**What you should do:** Extract each line of the material below that contains the string "Task", and copy every such line in full.

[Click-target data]
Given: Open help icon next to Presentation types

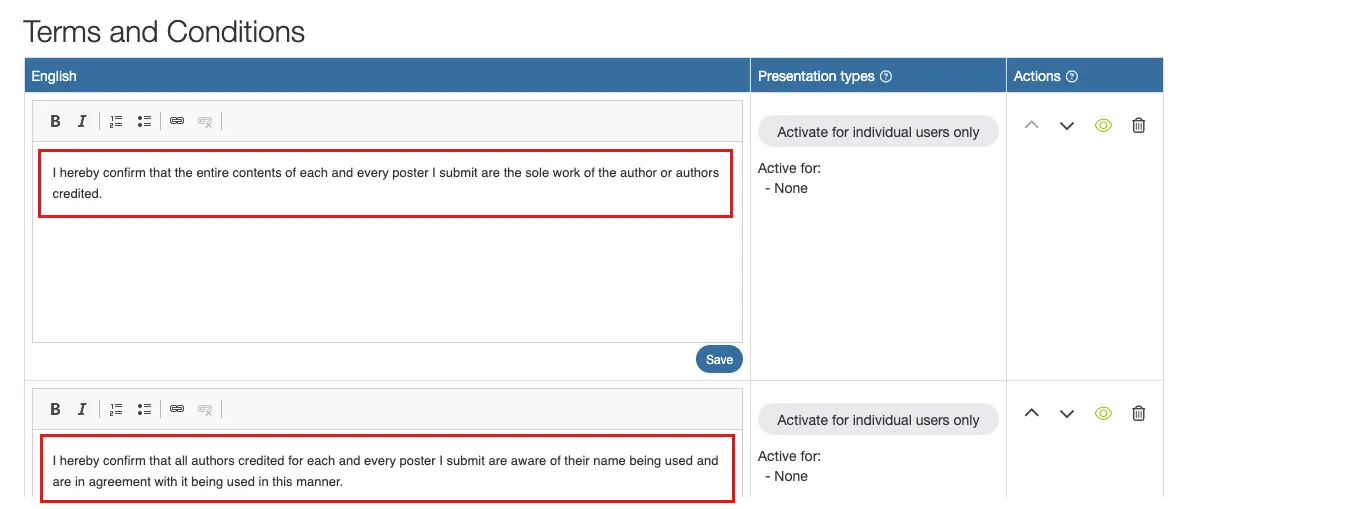Looking at the screenshot, I should coord(886,76).
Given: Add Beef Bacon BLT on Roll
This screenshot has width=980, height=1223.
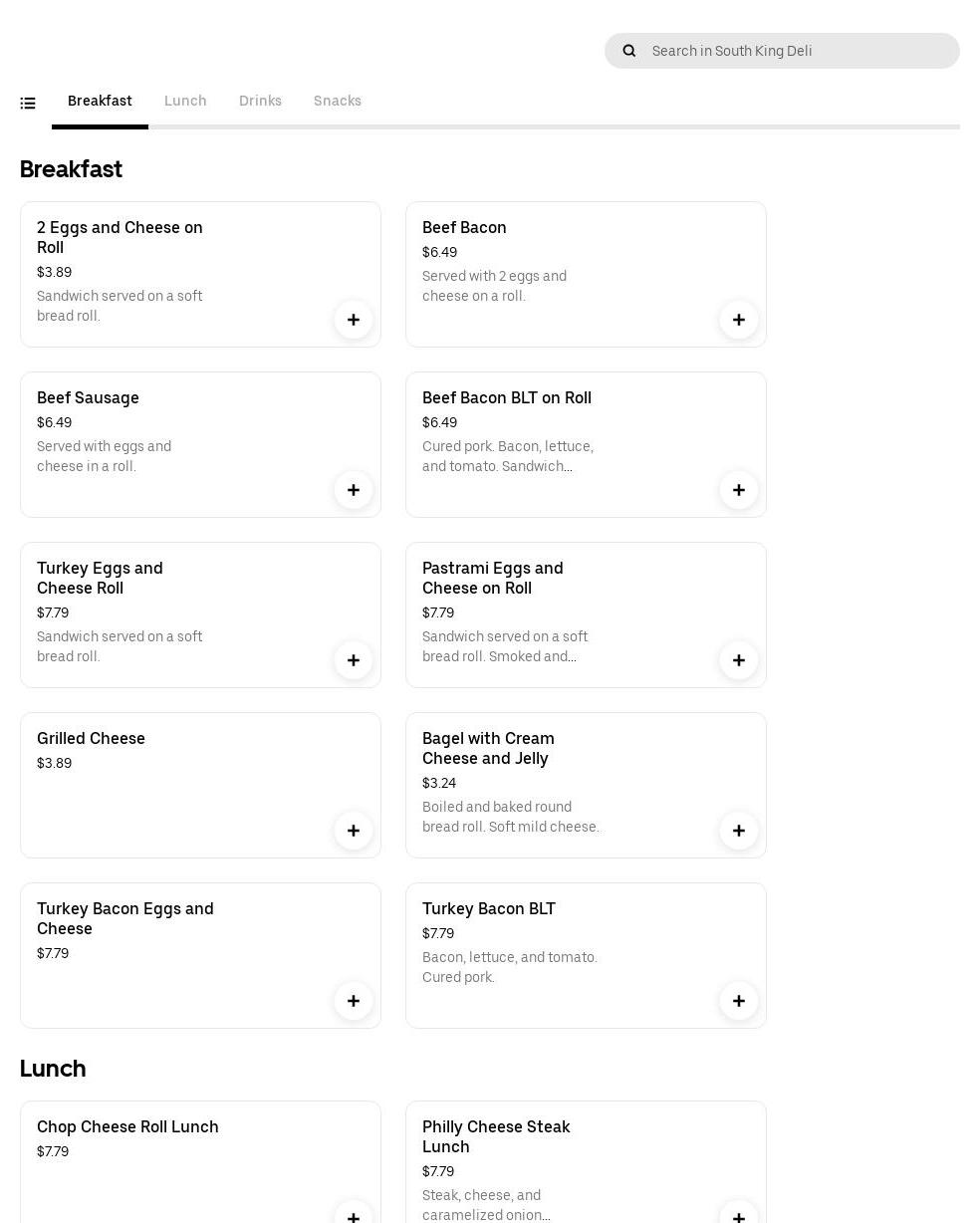Looking at the screenshot, I should pyautogui.click(x=739, y=490).
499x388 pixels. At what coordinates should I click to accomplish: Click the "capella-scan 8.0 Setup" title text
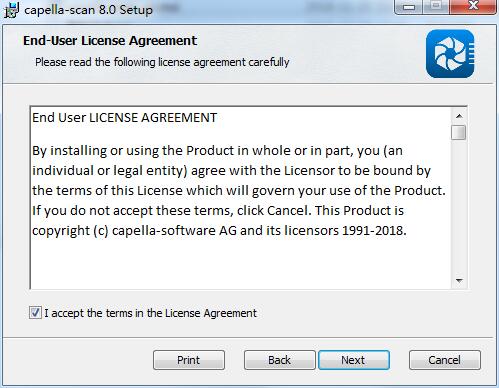(89, 10)
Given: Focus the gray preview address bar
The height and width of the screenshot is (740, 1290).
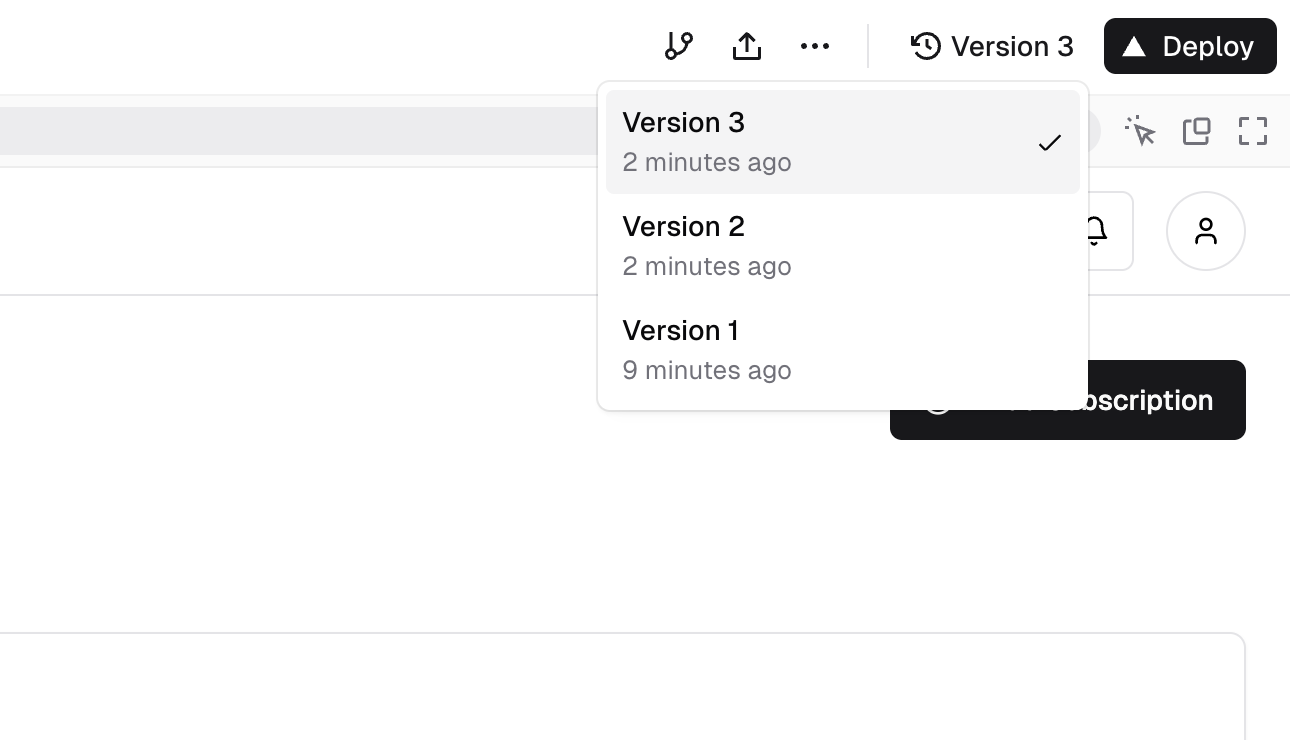Looking at the screenshot, I should click(x=298, y=131).
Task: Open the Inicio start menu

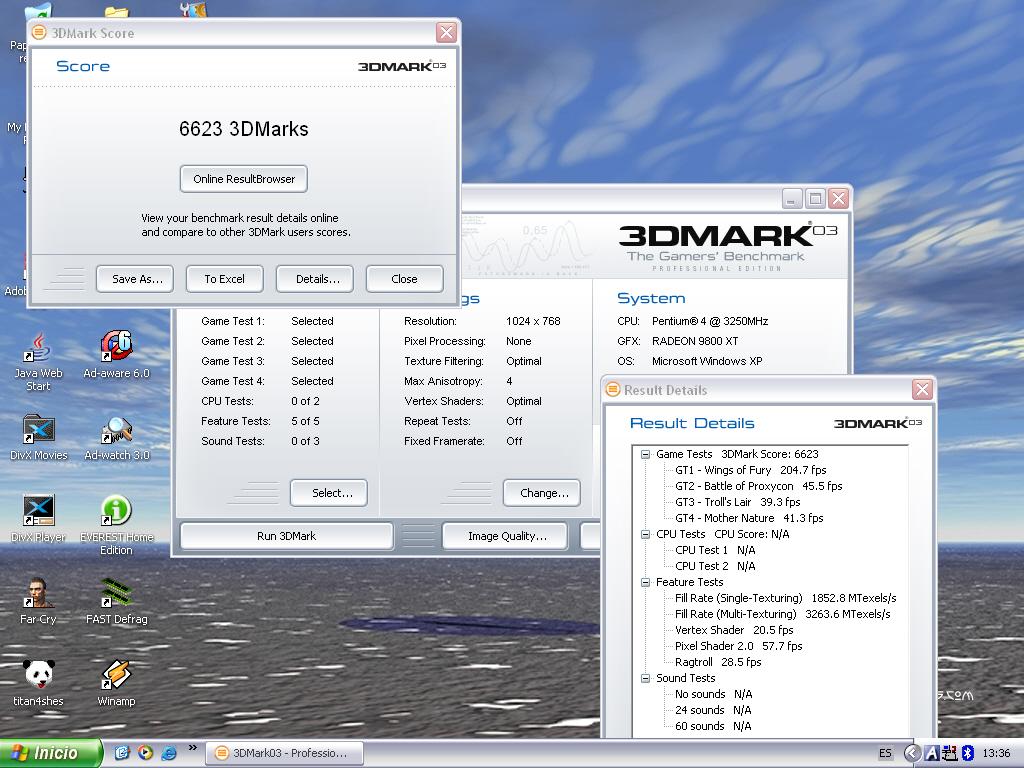Action: click(50, 753)
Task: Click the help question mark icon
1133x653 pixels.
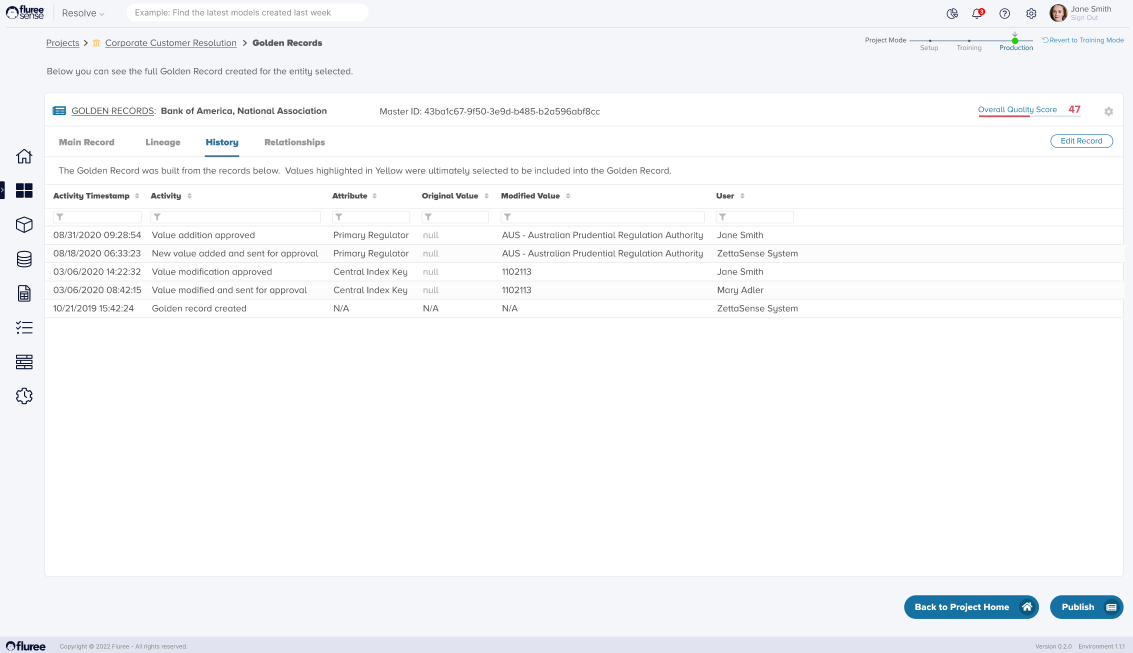Action: click(1004, 13)
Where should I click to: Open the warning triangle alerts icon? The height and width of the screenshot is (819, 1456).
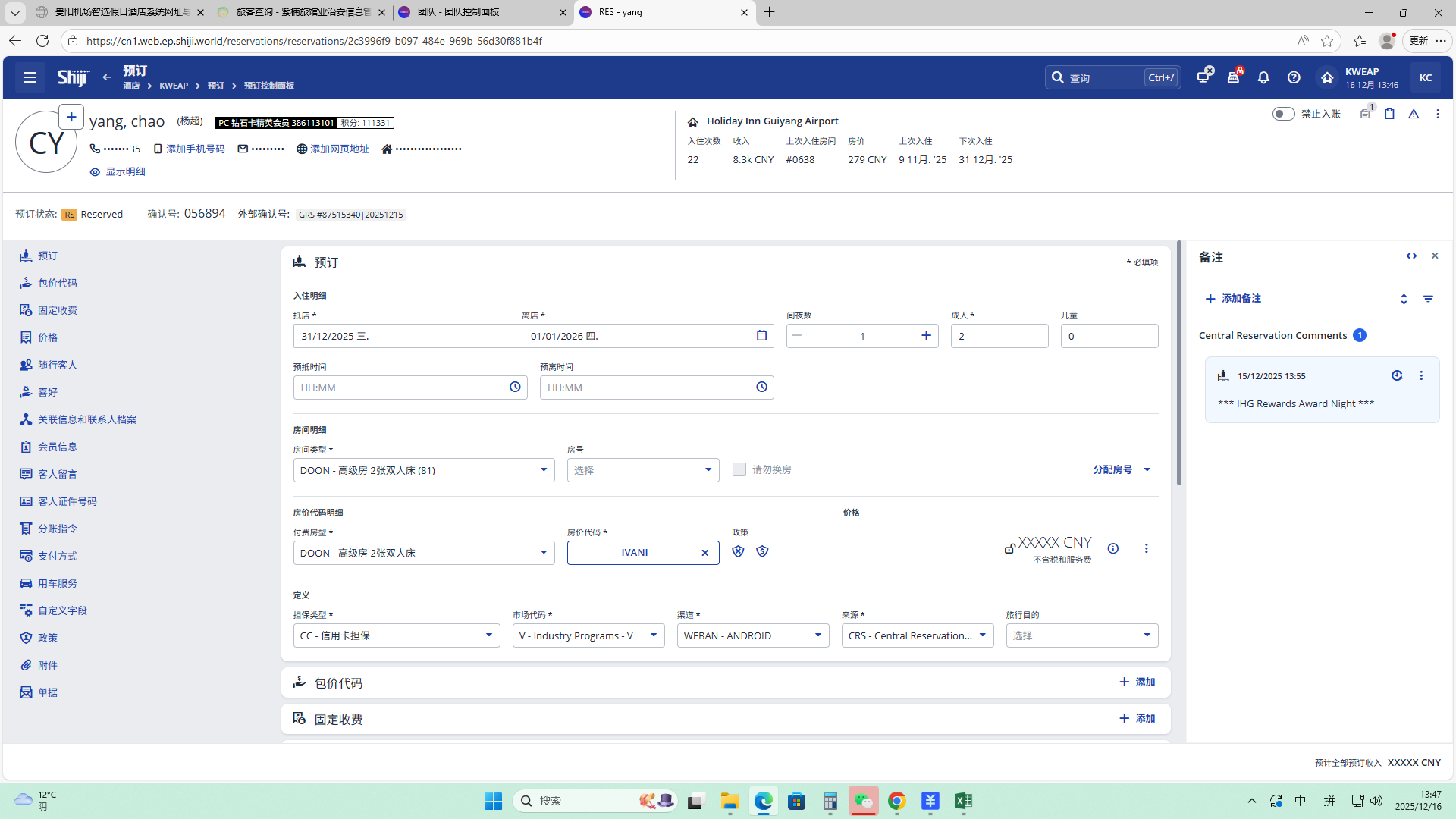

**Written response:**
Task: Open the Inicio start menu
Task: Click the help question mark icon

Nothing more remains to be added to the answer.